_Source text:_
Christians, since their own breaking away from Judaism at the time of the apostles, have been opposed to Judaism that its proponents did not do likewise. To them, the Jews are guilty of deicide, treachery and failure to recognize the Messiah. This prejudice has stood at the root of the social practices of antisemitism for centuries.
Christian Identity is an ideology which asserts that the white Aryan race is God's chosen race and that whites comprise the ten lost tribes of Israel. There is no single document that expresses this belief system. Adherents refer to the Bible to justify their racist ideals. Interpreting the Book of Genesis, Christian Identity followers assert that Adam was preceded by other, lesser races, identified as "the beasts of the field" (Gen. 1:25). Eve was seduced by the snake (Satan) and gave birth to two seed lines: Cain, the direct descendent of Satan and Eve, and Able, who was of good Aryan stock through Adam. Cain then became the progenitor of the Jews in his subsequent matings with the non-Adamic races. Christian Identity adherents believe the Jews are predisposed to carry on a conspiracy against the Adamic seed line and today have achieved almost complete control of the earth. This is referred to as the two-seedline doctrine, which provides Christian Identity followers with a biblical justification for hatred.
The roots of the Christian Identity movement can be traced back to British-Israelism, the conviction that the British are the lineal descendants of the "ten lost tribes" of Israel. It is a belief that existed for some time before it became a movement in the second half of the 19th century. The writings of John Wilson helped to extend the idea of British-Israelism to Anglo-Israelism, which included other Teutonic peoples -- mostly northern European peoples from Germany, Italy, France and Switzerland. British-Israelism was brought to America in the early part of the 1920s, where it remained decentralized until the 1930s. At that time, the movement underwent the final transformation to become what we know as Christian Identity, at which time its ties to the original English movement were cut and it became distinctly American.

_Records supplied:_

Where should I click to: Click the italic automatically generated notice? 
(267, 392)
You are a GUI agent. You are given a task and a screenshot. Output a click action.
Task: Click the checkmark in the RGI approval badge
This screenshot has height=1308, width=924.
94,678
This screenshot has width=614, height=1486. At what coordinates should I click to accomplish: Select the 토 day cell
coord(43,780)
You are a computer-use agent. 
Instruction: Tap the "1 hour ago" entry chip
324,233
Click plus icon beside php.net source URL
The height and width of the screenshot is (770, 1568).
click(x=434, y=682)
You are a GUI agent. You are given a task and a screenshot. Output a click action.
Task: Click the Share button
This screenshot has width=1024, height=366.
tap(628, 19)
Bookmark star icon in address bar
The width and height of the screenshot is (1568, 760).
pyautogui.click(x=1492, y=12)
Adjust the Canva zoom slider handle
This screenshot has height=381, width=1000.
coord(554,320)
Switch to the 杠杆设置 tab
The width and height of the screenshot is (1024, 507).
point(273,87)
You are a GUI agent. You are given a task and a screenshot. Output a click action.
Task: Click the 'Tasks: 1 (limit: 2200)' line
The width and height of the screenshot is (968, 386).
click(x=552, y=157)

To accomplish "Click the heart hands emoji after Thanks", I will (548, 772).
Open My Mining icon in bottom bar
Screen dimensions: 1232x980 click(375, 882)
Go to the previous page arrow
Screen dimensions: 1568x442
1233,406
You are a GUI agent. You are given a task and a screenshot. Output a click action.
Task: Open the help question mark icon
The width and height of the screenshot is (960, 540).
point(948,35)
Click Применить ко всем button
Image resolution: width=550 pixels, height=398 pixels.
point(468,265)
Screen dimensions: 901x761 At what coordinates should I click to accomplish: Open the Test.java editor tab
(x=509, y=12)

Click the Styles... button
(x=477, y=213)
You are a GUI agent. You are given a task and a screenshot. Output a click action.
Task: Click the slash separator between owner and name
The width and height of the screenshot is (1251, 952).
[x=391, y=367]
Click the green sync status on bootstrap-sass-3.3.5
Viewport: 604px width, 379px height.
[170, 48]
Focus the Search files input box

_Required work:_
a) Decide whether each statement agrees with the text on the Christian Identity movement: (i) The Christian Identity belief system is set out in a single document. (ii) British-Israelism reached America in the early 1920s. (iii) The writings of John Wilson extended British-Israelism to Anglo-Israelism. For each one, answer yes or no and quote the words of the text that settle it.
b) Reproduce word for word the part of the text on the Christian Identity movement from "Christians, since their" up to and including "antisemitism for centuries.".
c) Write a continuation of the text on the Christian Identity movement, starting after its final sentence.
The records have no connection to the text on the Christian Identity movement.

_Per-task outputs:_
a)
(i) No: "There is no single document that expresses this belief system."
(ii) Yes: "British-Israelism was brought to America in the early part of the 1920s"
(iii) Yes: "The writings of John Wilson helped to extend the idea of British-Israelism to Anglo-Israelism"

b)
Christians, since their own breaking away from Judaism at the time of the apostles, have been opposed to Judaism that its proponents did not do likewise. To them, the Jews are guilty of deicide, treachery and failure to recognize the Messiah. This prejudice has stood at the root of the social practices of antisemitism for centuries.

c)
Wesley Swift is considered the single most significant figure in the early years of the Christian Identity movement in the United States. He popularized it in the right-wing by "combining British-Israelism, a demonic anti-Semitism, and political extremism." 21 He founded his own church in California in the mid 1940s where he could preach this ideology. In addition, he had a daily radio broadcast in California during the 1950s and 60s, through which he was able to proclaim his ideology to a large audience. With Swift's efforts, the message of his church spread, leading to the creation of similar churches throughout the country. In 1957, the name of his church was changed to The Church of Jesus Christ Christian, which is used today by Aryan Nations (AN) churches.